_WHAT IS REQUIRED_. Can you recast the rows below as a Markdown table with the columns Number and Line, starting with the line that contains "At what coordinates" and going on through the end of the rows? Skip blank lines and leave the pictures out.

/---

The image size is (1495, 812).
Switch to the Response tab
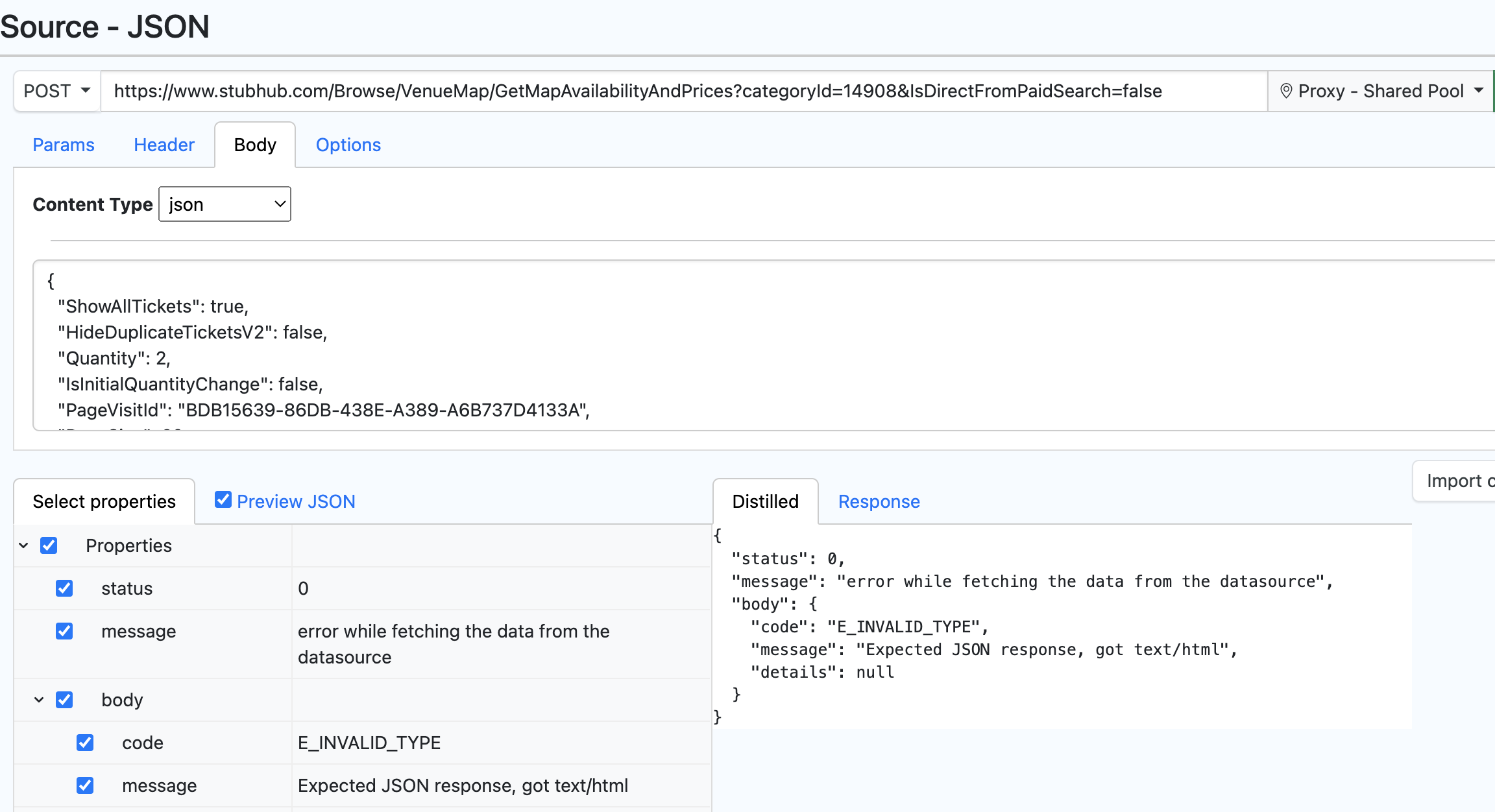(x=879, y=501)
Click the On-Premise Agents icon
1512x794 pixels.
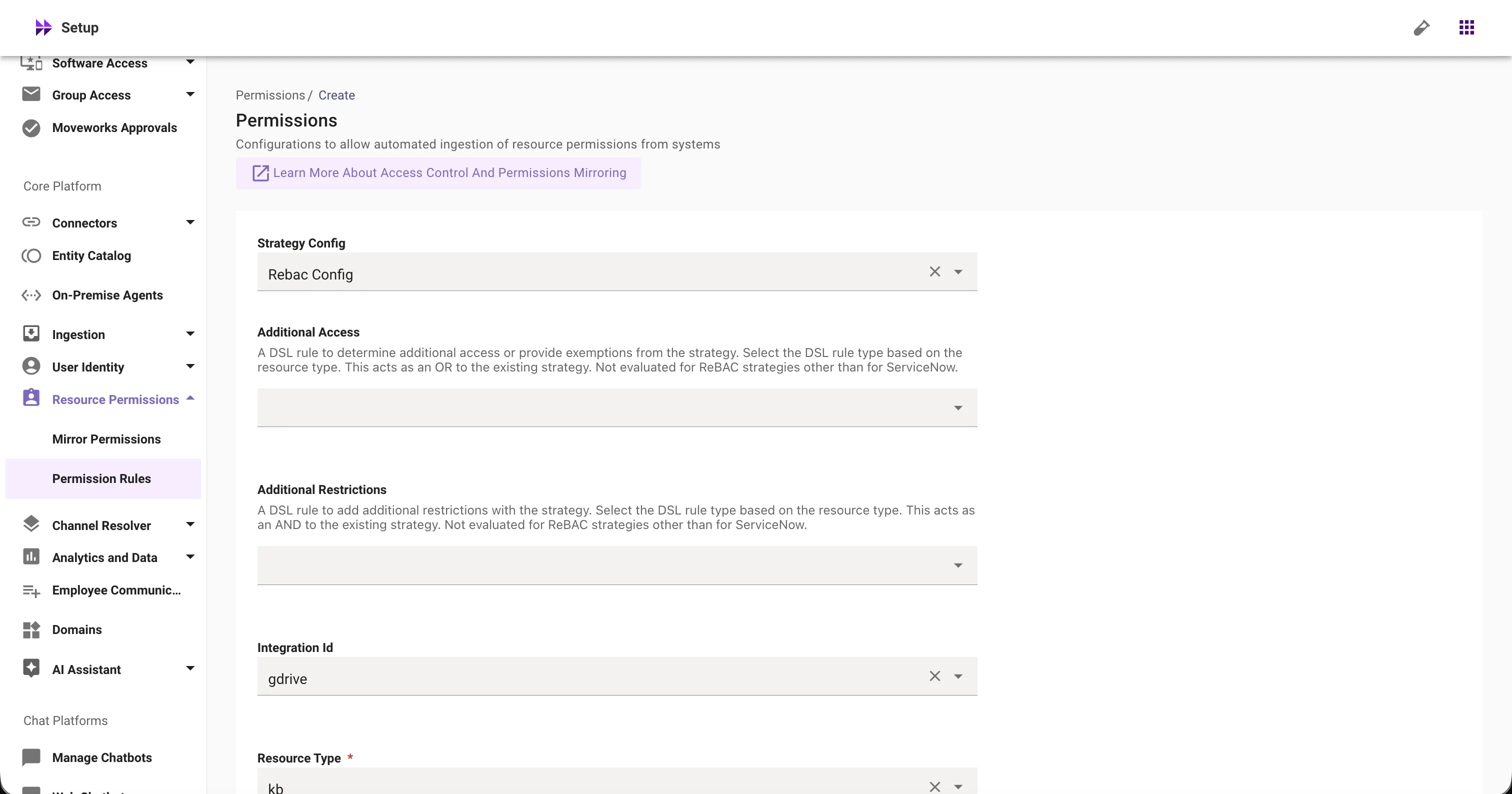(x=31, y=295)
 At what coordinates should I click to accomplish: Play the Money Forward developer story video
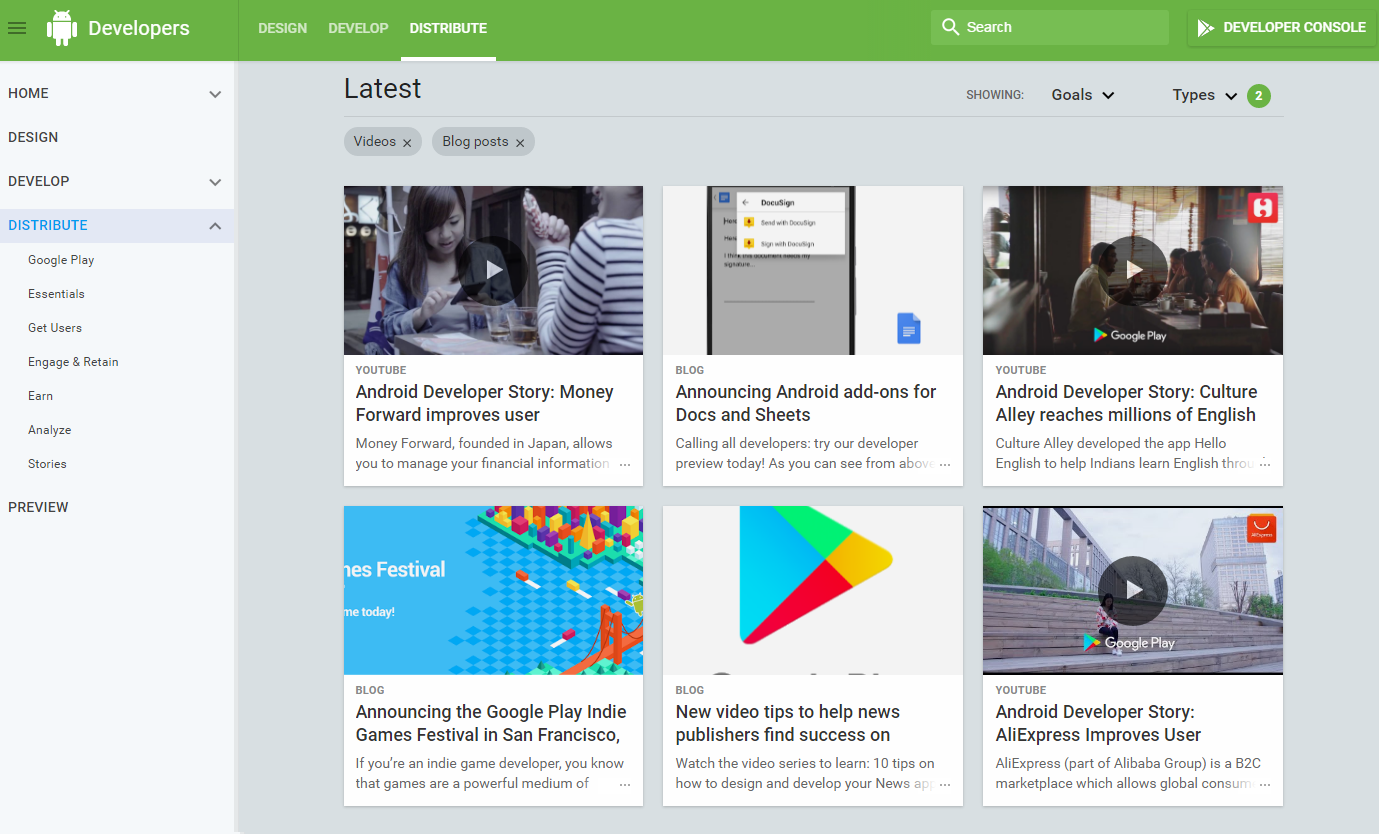(493, 269)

\---

_SOLUTION TO THIS PROBLEM_.
| Number | Line |
|---|---|
| 1 |  At what coordinates should I click to accomplish: Play the Money Forward developer story video |
| 2 | (493, 269) |